## Aufgaben:
1. Von welchem Datum ist die eidesstattliche Versicherung, die im Auszug zur Markenbeschwerde genannt wird?
2. Führen Sie den Auszug zur Markenbeschwerde im Anschluss an seinen letzten Satz weiter.

## Angezeigter Textauszug:

================================

Die Beschwerde der Widersprechenden ist zulässig, hat in der Sache jedoch keinen Erfolg, denn zwischen den Marken besteht die Gefahr von Verwechslungen gemäß § 42 Abs 2 Nr 1, § 9 Abs 1 Nr 2 MarkenG.

Der Inhaber der angegriffenen Marke hat die Benutzung der Widerspruchsmarke gemäß § 43 Abs 1 Satz 1 und 2, 26 Abs 5, 114 Abs 1, 116 Abs 1 MarkenG zulässigerweise bestritten, nachdem die fünfjährige Benutzungsschonfrist der Widerspruchsmarke zum Zeitpunkt der Veröffentlichung der Eintragung der angegriffenen Marke abgelaufen war. Da der Inhaber der angegriffenen Marke die Nichtbenutzungseinrede ohne Beschränkung erhoben hat, oblag es der Widersprechenden glaubhaft zu machen, dass ihre Marke gemäß § 43 Abs 1 Satz 1 MarkenG innerhalb von fünf Jahren vor der Veröffentlichung der Eintragung der angegriffenen Marke sowie gemäß § 43 Abs 1 Satz 2 MarkenG innerhalb der letzten fünf Jahre vor der Entscheidung über den Widerspruch im Beschwerdeverfahren gemäß § 26 MarkenG benutzt worden ist.

Nach Auffassung des Senats hat die Widersprechende die rechtserhaltende Benutzung ihrer Marke für die Waren "produits de parfumerie" in den entscheidungserheblichen Zeiträumen vom 18. Januar 1996 bis 18. Januar 2001 und von 27. September 2000 bis 27. September 2005 jedenfalls durch die eidesstattliche Versicherung des President Directeur General der Widersprechenden vom 12. September 2005 in Verbindung mit den eingereichten weiteren Unterlagen glaubhaft gemacht.

Die eidesstattliche Versicherung, die ausdrücklich Bezug auf die bereits im Verfahren vor der Markenstelle eingereichten Verpackungsmuster nimmt, führt für die Waren Parfum und Duftwasser in dem Zeitraum vom 18. Januar 1996 bis 31. Dezember 2001 Warenumsätze in der Bundesrepublik Deutschland von ... EURO (1997), ... EURO (1998), ... EURO (1999), ... EURO (2000) sowie ... EURO (2001) auf und belegt damit einen unzweifelhaft ausrei- chenden Umfang der Benutzung für den gemäß § 43 Abs 1 Satz 1 MarkenG maßgeblichen Zeitraum.

================================

## Gespeicherte Dateneinträge:
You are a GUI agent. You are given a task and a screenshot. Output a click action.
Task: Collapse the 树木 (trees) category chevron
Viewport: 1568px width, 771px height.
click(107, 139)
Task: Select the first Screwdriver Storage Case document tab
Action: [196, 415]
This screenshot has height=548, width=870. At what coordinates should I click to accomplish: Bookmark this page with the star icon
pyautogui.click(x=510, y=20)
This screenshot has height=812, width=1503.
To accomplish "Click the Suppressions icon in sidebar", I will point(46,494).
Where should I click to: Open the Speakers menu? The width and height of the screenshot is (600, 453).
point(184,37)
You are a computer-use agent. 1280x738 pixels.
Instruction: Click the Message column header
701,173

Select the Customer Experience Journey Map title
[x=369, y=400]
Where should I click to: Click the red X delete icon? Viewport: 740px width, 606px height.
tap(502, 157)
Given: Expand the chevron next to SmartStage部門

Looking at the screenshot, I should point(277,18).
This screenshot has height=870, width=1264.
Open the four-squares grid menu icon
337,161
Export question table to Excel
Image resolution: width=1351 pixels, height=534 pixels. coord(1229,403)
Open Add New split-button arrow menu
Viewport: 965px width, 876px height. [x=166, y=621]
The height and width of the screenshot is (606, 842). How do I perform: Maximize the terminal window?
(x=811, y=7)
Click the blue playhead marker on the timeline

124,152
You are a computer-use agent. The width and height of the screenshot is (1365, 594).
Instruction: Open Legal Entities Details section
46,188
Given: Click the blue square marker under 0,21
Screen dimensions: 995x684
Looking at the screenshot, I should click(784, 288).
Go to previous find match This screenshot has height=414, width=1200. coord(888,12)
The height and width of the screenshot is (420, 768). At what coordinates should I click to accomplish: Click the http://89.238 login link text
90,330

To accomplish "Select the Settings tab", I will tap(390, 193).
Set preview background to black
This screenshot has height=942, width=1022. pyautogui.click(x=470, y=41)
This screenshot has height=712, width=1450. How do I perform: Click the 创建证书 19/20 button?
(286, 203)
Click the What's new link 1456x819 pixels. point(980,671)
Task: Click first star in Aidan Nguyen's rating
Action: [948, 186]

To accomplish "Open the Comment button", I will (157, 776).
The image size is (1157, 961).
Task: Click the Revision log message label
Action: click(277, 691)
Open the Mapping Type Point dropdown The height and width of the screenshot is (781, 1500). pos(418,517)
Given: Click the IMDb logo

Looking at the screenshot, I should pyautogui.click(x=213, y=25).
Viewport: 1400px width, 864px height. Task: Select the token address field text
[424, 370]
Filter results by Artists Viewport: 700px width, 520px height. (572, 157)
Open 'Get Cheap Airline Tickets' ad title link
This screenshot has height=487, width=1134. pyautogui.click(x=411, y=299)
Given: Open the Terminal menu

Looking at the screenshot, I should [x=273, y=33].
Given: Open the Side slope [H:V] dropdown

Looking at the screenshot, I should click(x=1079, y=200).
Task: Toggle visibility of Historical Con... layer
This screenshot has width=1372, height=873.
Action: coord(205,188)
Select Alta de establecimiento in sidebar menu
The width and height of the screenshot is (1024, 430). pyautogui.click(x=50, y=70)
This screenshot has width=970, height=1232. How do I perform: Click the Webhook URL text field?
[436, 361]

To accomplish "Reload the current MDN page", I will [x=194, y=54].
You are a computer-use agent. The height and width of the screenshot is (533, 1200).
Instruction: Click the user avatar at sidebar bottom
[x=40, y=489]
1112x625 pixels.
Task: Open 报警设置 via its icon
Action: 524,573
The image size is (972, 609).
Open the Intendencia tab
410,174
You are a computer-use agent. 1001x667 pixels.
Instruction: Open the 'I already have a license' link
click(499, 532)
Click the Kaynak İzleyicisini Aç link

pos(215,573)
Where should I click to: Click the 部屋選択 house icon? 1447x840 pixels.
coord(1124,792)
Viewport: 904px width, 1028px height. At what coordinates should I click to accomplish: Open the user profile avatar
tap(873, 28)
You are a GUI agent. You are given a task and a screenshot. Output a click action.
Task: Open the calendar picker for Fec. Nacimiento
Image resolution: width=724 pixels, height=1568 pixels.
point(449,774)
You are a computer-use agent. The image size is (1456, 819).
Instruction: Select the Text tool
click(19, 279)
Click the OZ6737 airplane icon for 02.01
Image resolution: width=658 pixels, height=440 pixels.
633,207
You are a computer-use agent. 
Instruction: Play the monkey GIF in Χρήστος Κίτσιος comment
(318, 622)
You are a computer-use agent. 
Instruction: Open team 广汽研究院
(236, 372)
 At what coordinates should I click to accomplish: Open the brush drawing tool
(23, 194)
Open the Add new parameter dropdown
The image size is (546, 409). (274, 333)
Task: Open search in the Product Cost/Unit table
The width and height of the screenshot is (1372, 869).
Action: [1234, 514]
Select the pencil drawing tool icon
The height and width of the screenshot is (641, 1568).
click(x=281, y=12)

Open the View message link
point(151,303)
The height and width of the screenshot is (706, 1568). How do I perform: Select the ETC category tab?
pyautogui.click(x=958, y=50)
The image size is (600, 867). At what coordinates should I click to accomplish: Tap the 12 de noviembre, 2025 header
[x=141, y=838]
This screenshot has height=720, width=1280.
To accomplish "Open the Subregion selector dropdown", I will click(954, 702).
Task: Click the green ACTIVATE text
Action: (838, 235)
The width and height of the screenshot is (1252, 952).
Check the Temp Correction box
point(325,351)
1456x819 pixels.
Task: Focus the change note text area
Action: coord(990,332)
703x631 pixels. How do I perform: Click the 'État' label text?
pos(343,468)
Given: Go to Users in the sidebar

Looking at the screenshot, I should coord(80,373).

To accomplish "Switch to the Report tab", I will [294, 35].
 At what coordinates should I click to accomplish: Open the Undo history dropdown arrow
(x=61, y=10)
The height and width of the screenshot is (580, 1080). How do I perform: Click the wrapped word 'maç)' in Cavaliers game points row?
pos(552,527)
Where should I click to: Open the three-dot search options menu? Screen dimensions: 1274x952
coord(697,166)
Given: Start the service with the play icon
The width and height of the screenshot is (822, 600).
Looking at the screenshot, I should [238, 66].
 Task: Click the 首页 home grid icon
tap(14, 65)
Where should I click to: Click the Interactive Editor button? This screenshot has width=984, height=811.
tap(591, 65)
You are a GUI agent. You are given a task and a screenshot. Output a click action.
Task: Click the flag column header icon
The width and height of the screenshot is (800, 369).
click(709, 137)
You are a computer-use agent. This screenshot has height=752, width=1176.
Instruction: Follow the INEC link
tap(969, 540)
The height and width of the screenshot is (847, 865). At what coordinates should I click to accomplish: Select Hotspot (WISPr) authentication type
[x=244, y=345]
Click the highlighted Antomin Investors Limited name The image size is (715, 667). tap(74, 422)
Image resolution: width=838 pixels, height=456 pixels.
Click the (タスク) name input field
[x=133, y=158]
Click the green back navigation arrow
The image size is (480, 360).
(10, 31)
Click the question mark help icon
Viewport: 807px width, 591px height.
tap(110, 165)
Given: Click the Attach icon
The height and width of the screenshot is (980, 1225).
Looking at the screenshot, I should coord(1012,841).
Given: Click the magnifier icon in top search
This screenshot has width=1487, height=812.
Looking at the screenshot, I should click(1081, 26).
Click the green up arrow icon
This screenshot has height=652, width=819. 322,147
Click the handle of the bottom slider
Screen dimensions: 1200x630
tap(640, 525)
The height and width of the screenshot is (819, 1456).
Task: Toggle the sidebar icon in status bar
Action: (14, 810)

================================

## Lösungen:
1. Sie stammt vom 12. September 2005.

2.
Von einer ernsthaften Benutzung ist aber auch hinsichtlich der Benutzungseinrede gemäß § 43 Abs 2 Satz 2 MarkenG auszugehen. Die Umsätze im Jahr 2000 werden zwar nicht aufgeschlüsselt, so dass nicht ersichtlich ist, welcher Teil davon auf den mit dem 27. September 2000 beginnenden Benutzungszeitraum des § 43 Abs 1 Satz 2 MarkenG entfällt. Jedoch betrug der Umsatz für das Jahr 2001, das völlig im relevanten Zeitraum liegt, ... EURO. Außerdem werden Rechnungen mit Umsätzen vorgelegt, die die Jahre 2002, 2004 und 2005 betreffen. Weiterhin ist zu berücksichtigen, dass eine Benutzung während des gesamten Fünfjahreszeitraums nicht erforderlich ist, rückläufige Umsätze nicht für eine Scheinbenutzung sprechen müssen und im vorliegenden Fall zusätzlich die langjährige Benutzung in der Zeit vor 2001 für die Ernsthaftigkeit der Benutzung spricht (vgl Ströbele/Hacker, Markengesetz, 7. Aufl, § 26 Rn 72).

Der Senat hat auch keine Bedenken wegen der Formulierung in der eidesstattlichen Versicherung "Die Marke R 299 043 "INFINI" wurde mit unserer Zustimmung in der Bundesrepublik Deutschland laufend benutzt...". Bei lebensnahem Verständnis ist - wie auch die Widersprechende darlegt - diese Aussage als Hinweis darauf zu verstehen, dass die deutschen Händler die betreffenden Produkte mit Wissen und Wollen der Widersprechenden vertrieben haben. Ein Gedanke an eine Lizenzierung der Marke oä liegt dagegen fern und findet auch in den übrigen Glaubhaftmachungsunterlagen keinen Anhaltspunkt. Ebenso wenig gibt die Angabe, die Umsätze seien mit "parfum (extraits)" und "eau de toilette" erzielt worden, Anlass zu Zweifeln, denn hierbei handelt es sich nur um eine Präzisierung der früheren Erklärungen, die durch die eingereichten Rechnungskopien untermauert werden, die "parfum (extraits)" und "eau de toilette" betreffen.

Auch der Einwand, aus den eingereichten Rechnungen seien auf den Verpackungen genannte Referenznummern nicht ersichtlich, greift nicht durch. Die im Verfahren vor dem Deutschen Patent- und Markenamt und vor dem Bundespatentgericht vorgelegten Rechnungen, denen ohnehin nur beispielhafter, illustrierender Charakter zukommt, enthalten in der ersten Spalte (RÉFÉRENCE) Referenznummern, die mit der auf der Rückseite der Verpackungsmuster befindlichen Zahlenfolge übereinstimmen.

Die Art der Benutzung ist ebenfalls als rechtserhaltend anzusehen.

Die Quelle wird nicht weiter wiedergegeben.